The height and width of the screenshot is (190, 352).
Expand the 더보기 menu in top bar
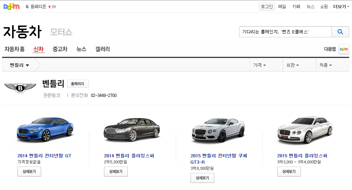(341, 6)
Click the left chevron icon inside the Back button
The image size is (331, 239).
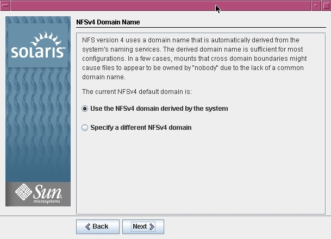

★ ★ ★ ★

(The task):
Set down again, exactly, the lines from the one with "Expand the 더보기 menu in top bar" to the last line of the data, both included and pictures excluded.

(Exercise response):
Expand the 더보기 menu in top bar
(341, 6)
Click the left chevron icon inside the Back button
The image size is (331, 239).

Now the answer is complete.